Va detto però che la festa intitolata al santo è tale solo da un certo momento in poi. La sua istituzione nel 496 si deve a Papa Gelasio, che l’arretrò di un giorno rispetto agli antichi Lupercalia descritti da Plutarco, Livio e Ovidio. Erano quelli una specie di carnevale a sfondo erotico-orgiastico diretto dai sacerdoti del dio Fauno, detti appunto Luperci, che correvano nudi per le strade fustigando le donne – felici e consenzienti – desiderose d’essere fecondate.
Intrigante quanto imbarazzante, il rito venne abolito dall’austero pontefice. Meglio affidare i fidanzati alle cure di un sant’uomo di nobile famiglia e dal carattere mite, fatto vescovo a 21 anni, che coltivava rose nel suo giardino. Capace di guarigioni inspiegabili e miracolose conversioni a Roma, tanto da attirare le ire dell’imperatore Aureliano che ne ordinò l’eliminazione: Valentino venne arrestato e decapitato al secondo miglio della via Flaminia. Nella vicinanze del Ponte Milvio. E questa è una straordinaria coincidenza che attraversa i secoli.

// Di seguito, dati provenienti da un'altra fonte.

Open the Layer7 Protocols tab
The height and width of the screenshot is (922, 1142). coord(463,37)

Perché quel ponte, che i romani chiamano affettuosamente Ponte Mollo, è assurto a moderna notorietà fra gli innamorati grazie a un’invenzione letteraria di Francesco Moccia. Tradotta in pratica dallo scrittore stesso. “Era l’8 febbraio del 2006 – spiega – mezzanotte appena passata. In giro non c’era un’anima. Sono arrivato lì e ho attaccato un lucchetto al terzo lampione: avevo paura che qualche lettore andasse sul ponte a verificare che ci fosse davvero. Una settimana dopo sono ripassato e ne ho contati trecento. È fatta, ho pensato”.

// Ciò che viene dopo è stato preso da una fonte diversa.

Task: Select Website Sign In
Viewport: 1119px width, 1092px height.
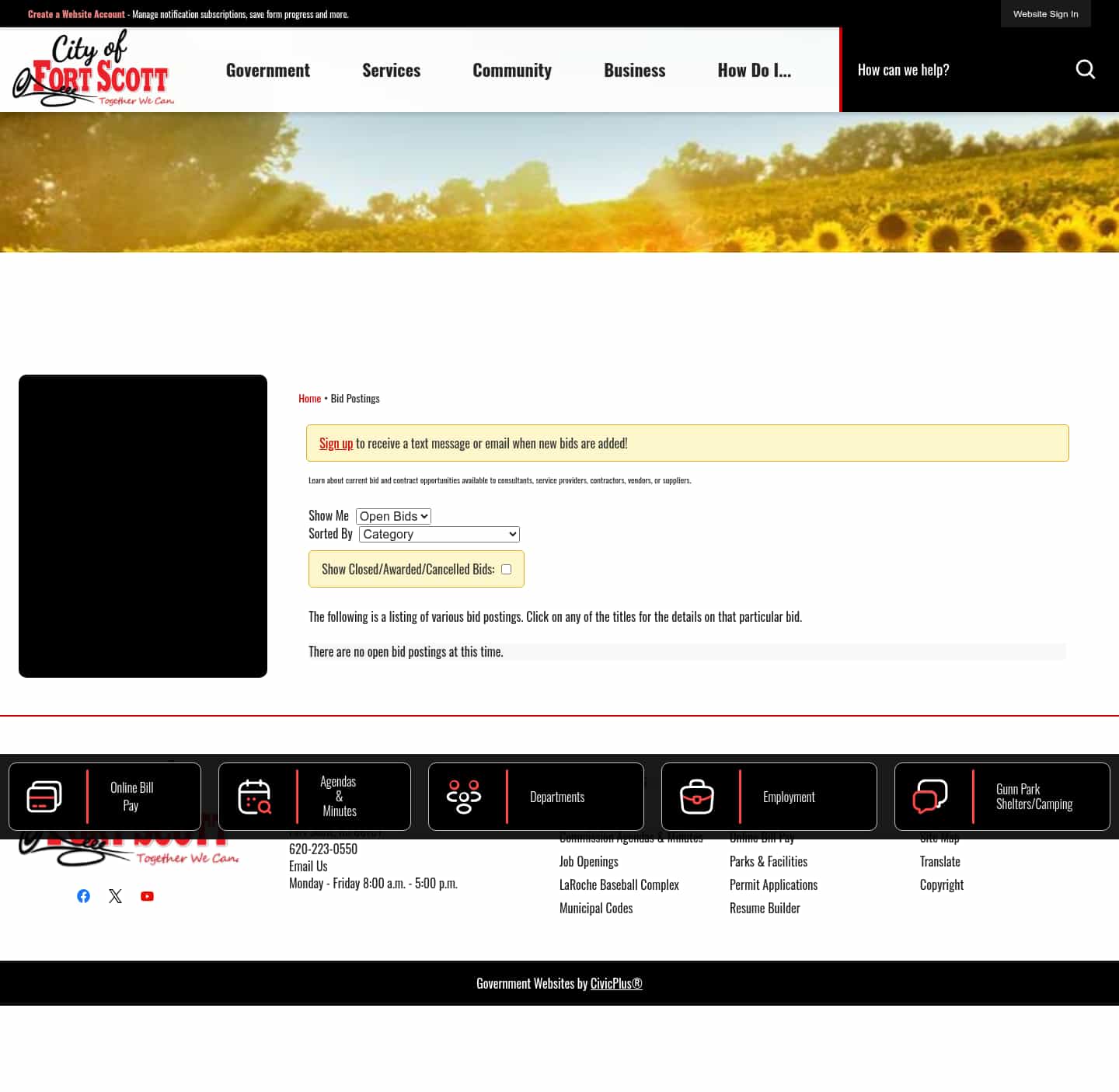Action: [x=1045, y=13]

Il suo libro è un romanzo intitolato Ho voglia di te, sequel di Tre metri sopra il cielo: bestseller generazionale che ha fatto epoca, diventando un film di grande successo interpretato da Riccardo Scamarcio e Laura Chiatti. Nella scena cruciale due ragazzi, Step e Gin, giurano amore eterno l’uno per l’altra agganciando un lucchetto alle catene di Ponte Milvio, e poi buttano la chiave nel Tevere. Idea romantica che ha fatto scuola, dilagata fra i giovani (e i meno giovani) di mezzo mondo. Il Ponte des Arts a Parigi, Berlino, Amburgo, Tampere in Finlandia, il ponte di Brooklyn, Las Vegas, Melbourne, Vancouver, il Ponte Vecchio di Firenze, Rialto a Venezia, Londra, Edimburgo, Dublino, la Spagna, Algeri, Taiwan, il Giappone, Montevideo, Recife in Brasile: la moda è esplosa con effetto virale travolgente. L’esempio più buffo arriva da una cittadina del Nevada che si chiama Lovelock, il destino nel nome.
A ciascun ponte i suoi lucchetti, sempre di più. Tanti, tantissimi. Troppi. Così da diventare in certi casi addirittura insostenibili. Il sovraccarico delle strutture ha imposto la rimozione forzata a colpi di tronchese, spaccando il gancio e l’opinione pubblica: era ora che li togliessero, no dovete lasciarli lì.
Questione di decoro urbano, hanno insistito i contrari. Trovando una inedita sponda femminista: “Abbiamo bisogno di simboli nuovi. Soprattutto in Italia, dove ogni tre giorni una donna muore per mano di un uomo. E quasi sempre la sua colpa sarebbe aver rotto quel lucchetto. Essersi liberata dalle catene, idea malintesa dell’amore”, attacca il prof-scrittore Enrico Galiano. Fatto sta che i lucchetti di Ponte Milvio – dove tutto è cominciato – sono finiti nei magazzini dell’amministrazione comunale, in attesa di un luogo più adatto a esporli in pubblico. Però al cuore non si comanda e qualcuno continua a spuntare di notte malgrado i divieti. Succederà anche oggi, in fondo è San Valentino. Domani no, il 15 febbraio si celebra San Faustino, la festa dei single. Quelli e quelle delle monoporzioni a tavola, dei farmaci monodose, delle monomanie, i monosillabi, i monologhi, la monotonia e, se dovesse capitare, la monogamia: un’altra forma di amore, senza lucchetti e senza baci. Tanti auguri anche a loro.